Most Human Language Understanding systems are based on statistical and machine learning pattern matching technics either implemented as graphical models (HMM, Language models, etc.) or as formal neural networks encoding the firing rate of neurons (convolutive N.N., deep N.N., Boltzmann N.N., etc.). Impressive practical classification and pattern matching results can now be reach thanks to recent developments in computing power and hardware implementations, notably on GPU (Graphical Processing Units).
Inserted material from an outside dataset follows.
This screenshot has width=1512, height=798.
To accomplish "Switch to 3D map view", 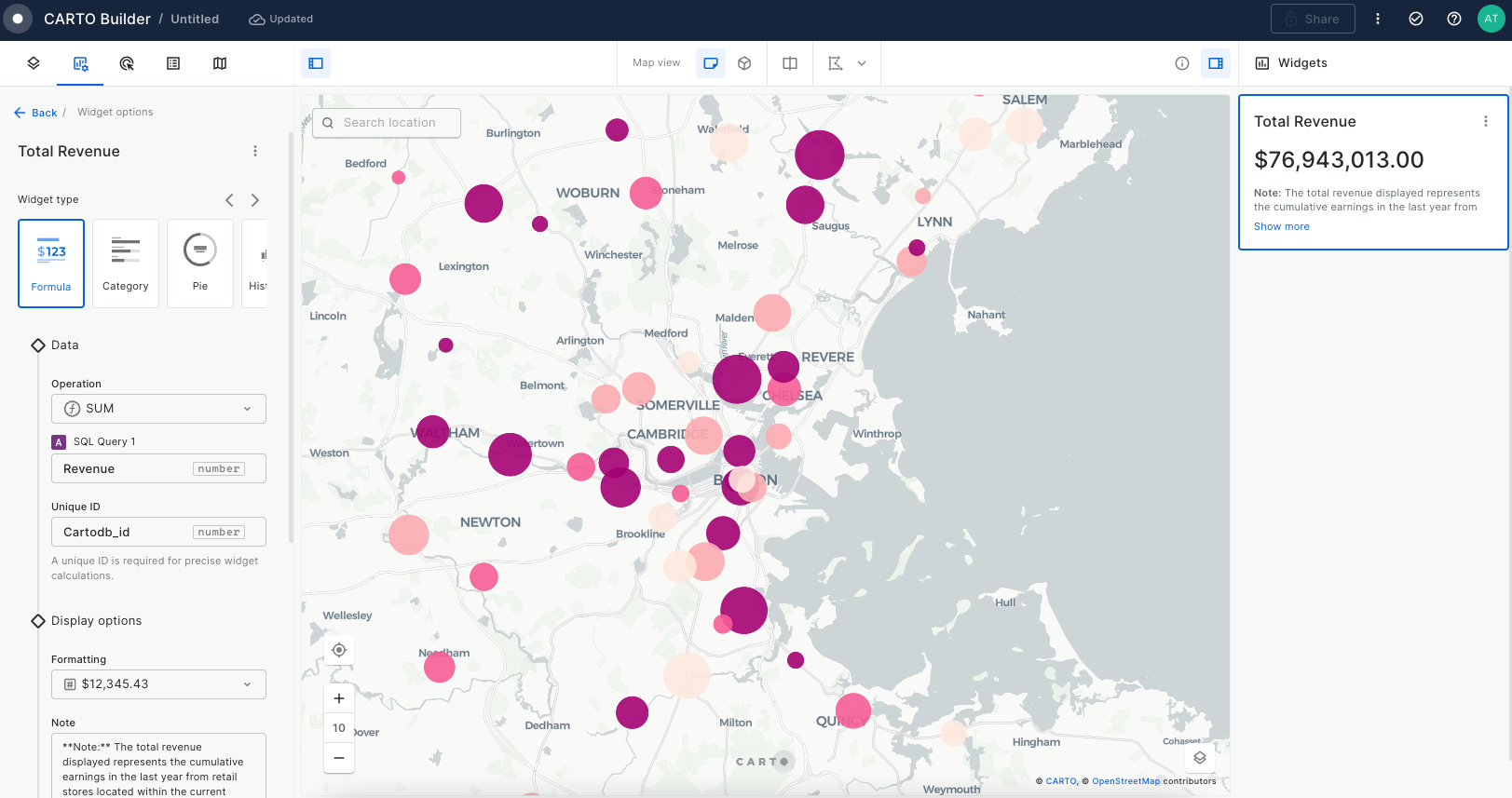I will point(744,63).
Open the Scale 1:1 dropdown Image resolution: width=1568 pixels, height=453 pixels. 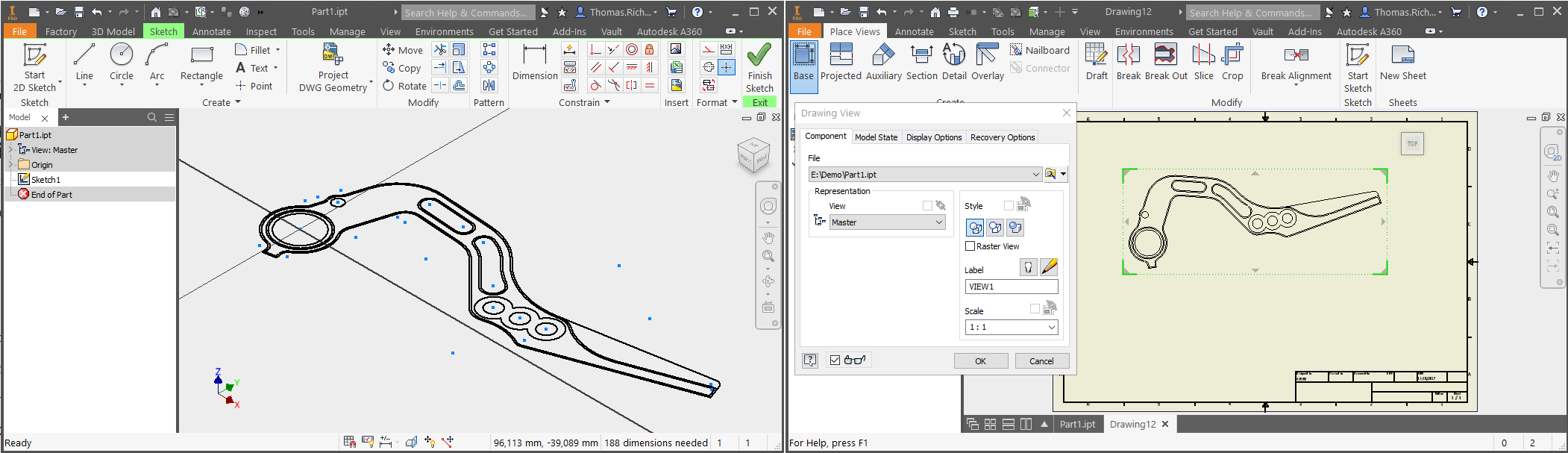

Human communication through language is essential to our survival and is in strong interaction with motricity, vision, emotion, etc. Abstract interpretation of the acoustical signal (semantic, emotion, etc.) requires the use of most areas of our brain (motor, visual, planning, … areas). One of the striking performance of the brain is the auditory scene analysis and the capacity to decompose auditory scenes into auditory streams and objects. The most common known application of the auditory scene is the cocktail party effect, that is in practice only a side effect of a more complex and general process that implies our multisensory brain. In fact, auditory scene analysis is also fundamental to the acquisition of a new language and to the understanding of speech and sounds. Our ability to analyse auditory scenes by integration of visual and motor feedbacks is fundamental to our build up of human language understanding. Taking into account these feedbacks and these multisensory interactions for better human language understanding and acquisition systems cannot be reduced to pattern matching or classification algorithms. Dynamic feedbacks, active cochlea, attentional processes, anticipation, intention, planning,… occurring in the multisensory brain have to be taken into account and implemented for better auditory scene analysis modules that are part of human language understanding systems.
The poster discusses potential research directions and solutions to the design of better human language understanding systems that comprise robust auditory scene analysis modules in interaction with other sensory-motor modalities of our brain. Discussions about software and hardware implementations in relation with state of the art machine learning and NPU (Neural Processing Units) are also presented on the poster.